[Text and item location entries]
============================================================

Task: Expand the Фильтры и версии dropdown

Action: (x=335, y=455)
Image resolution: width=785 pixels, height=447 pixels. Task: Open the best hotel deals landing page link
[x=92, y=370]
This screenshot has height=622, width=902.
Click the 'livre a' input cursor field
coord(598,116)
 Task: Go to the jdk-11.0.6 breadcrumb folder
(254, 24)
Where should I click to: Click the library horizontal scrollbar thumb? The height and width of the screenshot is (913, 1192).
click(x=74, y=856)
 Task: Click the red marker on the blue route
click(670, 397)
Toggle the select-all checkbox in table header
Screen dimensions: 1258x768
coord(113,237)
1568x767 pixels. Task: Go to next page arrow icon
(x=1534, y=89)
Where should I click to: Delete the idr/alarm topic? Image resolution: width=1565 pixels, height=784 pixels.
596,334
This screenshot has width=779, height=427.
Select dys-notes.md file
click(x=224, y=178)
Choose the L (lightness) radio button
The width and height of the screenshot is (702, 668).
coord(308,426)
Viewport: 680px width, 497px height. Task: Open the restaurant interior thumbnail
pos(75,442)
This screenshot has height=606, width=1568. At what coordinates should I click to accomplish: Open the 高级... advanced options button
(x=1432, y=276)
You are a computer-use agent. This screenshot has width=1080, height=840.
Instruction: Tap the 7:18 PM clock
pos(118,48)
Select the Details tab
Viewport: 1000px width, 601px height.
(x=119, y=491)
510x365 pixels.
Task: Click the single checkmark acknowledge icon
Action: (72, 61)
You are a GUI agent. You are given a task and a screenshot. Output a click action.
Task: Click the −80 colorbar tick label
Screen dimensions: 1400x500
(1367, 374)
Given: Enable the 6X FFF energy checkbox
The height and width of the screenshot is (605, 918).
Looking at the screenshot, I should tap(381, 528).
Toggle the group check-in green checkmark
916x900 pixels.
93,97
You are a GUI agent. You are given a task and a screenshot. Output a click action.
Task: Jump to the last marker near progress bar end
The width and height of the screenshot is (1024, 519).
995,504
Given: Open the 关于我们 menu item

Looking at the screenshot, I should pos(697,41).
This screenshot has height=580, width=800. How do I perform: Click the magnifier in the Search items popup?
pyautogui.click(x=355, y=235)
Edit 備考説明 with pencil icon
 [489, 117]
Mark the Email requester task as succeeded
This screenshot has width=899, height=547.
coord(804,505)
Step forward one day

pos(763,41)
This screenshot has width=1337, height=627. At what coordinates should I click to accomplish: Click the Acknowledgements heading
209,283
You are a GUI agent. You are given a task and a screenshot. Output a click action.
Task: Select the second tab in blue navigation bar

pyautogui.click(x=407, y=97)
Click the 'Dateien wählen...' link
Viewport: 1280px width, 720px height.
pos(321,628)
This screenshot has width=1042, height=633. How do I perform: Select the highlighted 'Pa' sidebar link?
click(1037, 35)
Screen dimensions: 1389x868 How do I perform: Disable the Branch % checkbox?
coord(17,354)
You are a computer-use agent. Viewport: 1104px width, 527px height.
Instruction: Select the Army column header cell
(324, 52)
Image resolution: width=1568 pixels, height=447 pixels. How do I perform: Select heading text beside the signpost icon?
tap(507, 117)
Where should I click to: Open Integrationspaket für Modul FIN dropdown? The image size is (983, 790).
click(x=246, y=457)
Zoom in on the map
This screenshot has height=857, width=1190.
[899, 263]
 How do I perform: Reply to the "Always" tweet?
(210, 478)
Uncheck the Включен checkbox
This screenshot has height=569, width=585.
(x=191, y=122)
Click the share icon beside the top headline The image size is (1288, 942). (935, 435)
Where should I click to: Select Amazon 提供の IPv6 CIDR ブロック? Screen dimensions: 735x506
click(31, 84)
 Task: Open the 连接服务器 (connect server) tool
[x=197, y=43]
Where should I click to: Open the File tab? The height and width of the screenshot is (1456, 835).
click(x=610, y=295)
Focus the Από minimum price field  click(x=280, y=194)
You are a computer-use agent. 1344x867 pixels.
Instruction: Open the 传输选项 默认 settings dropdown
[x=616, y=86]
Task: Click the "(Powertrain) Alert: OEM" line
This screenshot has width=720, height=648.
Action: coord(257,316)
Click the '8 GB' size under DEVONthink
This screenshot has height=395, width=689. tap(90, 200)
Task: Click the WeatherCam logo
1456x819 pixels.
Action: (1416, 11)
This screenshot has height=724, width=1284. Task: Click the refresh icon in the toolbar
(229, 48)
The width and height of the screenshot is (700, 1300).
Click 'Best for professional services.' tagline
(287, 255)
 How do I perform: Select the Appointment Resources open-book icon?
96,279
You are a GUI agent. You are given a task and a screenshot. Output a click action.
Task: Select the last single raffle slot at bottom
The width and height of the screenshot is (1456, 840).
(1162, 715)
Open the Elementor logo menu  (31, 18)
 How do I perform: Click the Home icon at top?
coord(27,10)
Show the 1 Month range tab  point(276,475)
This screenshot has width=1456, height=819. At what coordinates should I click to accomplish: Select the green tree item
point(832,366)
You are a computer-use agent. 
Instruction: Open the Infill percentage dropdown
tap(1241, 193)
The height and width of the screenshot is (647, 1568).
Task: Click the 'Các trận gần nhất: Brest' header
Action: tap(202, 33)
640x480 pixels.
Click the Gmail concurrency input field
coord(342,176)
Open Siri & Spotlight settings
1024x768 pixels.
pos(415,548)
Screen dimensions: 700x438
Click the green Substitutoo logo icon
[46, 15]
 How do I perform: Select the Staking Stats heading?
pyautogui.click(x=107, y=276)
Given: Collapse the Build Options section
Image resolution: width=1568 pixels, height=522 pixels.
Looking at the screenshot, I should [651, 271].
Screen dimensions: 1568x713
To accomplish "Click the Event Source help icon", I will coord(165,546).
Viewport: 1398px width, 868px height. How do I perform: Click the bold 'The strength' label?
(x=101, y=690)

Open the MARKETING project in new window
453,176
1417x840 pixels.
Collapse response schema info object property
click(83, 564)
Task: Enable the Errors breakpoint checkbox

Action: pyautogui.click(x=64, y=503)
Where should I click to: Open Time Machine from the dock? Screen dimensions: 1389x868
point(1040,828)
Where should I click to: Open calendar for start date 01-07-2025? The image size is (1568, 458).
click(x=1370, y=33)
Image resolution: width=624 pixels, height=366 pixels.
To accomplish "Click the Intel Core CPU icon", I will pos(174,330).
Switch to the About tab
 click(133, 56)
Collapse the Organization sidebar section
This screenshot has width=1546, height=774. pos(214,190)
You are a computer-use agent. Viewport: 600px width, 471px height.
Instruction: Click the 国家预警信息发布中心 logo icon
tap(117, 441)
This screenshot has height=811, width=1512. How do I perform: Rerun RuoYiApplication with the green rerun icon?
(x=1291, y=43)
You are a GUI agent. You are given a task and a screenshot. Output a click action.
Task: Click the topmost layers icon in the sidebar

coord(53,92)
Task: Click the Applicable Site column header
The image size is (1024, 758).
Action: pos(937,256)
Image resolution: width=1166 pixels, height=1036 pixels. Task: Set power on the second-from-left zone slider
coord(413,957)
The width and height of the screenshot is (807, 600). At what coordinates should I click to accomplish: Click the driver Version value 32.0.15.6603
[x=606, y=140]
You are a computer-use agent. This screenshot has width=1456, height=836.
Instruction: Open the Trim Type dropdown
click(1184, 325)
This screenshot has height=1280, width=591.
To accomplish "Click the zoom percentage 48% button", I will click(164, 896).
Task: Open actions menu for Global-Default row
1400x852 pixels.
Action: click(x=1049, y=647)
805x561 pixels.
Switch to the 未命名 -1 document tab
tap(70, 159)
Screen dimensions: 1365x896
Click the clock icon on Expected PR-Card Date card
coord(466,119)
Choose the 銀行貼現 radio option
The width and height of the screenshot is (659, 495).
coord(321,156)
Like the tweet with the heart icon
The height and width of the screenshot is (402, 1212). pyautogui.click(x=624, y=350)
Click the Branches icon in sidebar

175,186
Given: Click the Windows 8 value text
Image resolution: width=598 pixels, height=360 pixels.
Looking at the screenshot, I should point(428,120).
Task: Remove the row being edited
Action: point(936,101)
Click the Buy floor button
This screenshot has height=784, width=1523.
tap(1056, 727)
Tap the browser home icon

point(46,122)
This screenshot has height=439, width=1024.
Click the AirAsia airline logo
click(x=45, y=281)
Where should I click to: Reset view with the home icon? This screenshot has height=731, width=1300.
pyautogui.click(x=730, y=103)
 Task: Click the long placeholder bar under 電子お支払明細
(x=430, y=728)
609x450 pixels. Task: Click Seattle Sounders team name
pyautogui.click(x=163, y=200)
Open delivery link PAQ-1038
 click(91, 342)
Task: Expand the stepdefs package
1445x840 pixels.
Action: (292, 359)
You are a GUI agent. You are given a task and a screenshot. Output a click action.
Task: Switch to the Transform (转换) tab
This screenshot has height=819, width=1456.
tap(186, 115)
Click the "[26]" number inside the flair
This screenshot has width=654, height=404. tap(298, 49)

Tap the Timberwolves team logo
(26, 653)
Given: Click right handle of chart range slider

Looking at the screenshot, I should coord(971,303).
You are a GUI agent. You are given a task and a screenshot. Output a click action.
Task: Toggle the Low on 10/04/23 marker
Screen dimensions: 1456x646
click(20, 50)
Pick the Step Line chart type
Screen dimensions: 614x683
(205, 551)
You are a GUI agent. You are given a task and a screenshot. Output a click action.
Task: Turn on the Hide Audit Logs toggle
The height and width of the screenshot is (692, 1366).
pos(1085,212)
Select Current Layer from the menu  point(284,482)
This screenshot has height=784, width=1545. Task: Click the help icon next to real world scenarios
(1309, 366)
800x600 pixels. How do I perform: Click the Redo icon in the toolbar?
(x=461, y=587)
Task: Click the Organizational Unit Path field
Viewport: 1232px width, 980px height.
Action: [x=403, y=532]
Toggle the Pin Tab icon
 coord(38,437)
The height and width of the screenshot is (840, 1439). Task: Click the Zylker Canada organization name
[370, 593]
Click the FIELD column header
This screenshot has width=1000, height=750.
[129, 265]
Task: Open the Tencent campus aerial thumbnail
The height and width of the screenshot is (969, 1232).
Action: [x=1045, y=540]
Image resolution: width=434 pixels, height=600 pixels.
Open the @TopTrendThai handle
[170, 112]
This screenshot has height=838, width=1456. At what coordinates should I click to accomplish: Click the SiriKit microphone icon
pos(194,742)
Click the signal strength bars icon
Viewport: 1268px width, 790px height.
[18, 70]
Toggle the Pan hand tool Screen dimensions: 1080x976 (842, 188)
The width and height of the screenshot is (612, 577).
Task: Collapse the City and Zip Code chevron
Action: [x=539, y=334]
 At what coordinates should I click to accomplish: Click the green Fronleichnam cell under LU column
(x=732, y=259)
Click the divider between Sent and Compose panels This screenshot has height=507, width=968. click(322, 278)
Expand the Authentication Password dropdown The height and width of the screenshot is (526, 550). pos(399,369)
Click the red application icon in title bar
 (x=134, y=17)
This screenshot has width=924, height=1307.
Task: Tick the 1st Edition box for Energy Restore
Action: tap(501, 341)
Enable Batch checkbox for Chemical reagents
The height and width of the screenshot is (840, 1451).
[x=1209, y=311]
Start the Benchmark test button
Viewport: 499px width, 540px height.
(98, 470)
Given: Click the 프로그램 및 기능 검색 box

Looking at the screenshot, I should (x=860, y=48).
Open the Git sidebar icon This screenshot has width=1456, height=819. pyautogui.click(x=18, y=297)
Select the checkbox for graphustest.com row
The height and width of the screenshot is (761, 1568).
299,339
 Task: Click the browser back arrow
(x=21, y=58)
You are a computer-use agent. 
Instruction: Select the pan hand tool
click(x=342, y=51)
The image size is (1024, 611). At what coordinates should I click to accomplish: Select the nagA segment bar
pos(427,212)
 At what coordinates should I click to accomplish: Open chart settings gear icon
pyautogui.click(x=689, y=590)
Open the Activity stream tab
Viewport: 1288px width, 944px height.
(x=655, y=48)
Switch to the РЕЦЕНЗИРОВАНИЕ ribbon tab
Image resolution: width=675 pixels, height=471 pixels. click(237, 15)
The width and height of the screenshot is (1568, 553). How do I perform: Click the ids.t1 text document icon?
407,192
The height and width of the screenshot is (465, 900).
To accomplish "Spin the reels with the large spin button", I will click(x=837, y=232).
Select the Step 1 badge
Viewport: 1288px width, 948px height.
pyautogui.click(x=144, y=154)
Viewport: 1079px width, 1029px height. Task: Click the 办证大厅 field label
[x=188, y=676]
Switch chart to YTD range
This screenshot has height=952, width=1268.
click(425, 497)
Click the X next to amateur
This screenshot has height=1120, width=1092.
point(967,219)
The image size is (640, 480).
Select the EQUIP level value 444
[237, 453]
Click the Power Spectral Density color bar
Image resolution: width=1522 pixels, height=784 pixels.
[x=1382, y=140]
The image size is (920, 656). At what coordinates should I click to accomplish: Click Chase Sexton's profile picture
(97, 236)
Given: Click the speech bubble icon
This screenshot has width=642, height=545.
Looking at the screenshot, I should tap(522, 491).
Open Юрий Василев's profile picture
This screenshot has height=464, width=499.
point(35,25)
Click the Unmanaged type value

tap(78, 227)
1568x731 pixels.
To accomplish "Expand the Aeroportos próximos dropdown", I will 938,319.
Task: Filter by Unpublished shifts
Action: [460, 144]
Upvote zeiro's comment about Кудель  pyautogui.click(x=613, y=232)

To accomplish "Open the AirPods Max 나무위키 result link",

============================================================

AIM OF THE EXERCISE
Swap "Trim Type" for "Trim Style" in the part of the data that opens with the line containing "has width=1456, height=836." and closes with the line containing "tap(70, 159)". Write out only those lines, with everything else unchanged.

TASK ANSWER
You are a computer-use agent. This screenshot has width=1456, height=836.
Instruction: Open the Trim Style dropdown
click(1184, 325)
This screenshot has height=1280, width=591.
To accomplish "Click the zoom percentage 48% button", I will click(164, 896).
Task: Open actions menu for Global-Default row
1400x852 pixels.
Action: click(x=1049, y=647)
805x561 pixels.
Switch to the 未命名 -1 document tab
tap(70, 159)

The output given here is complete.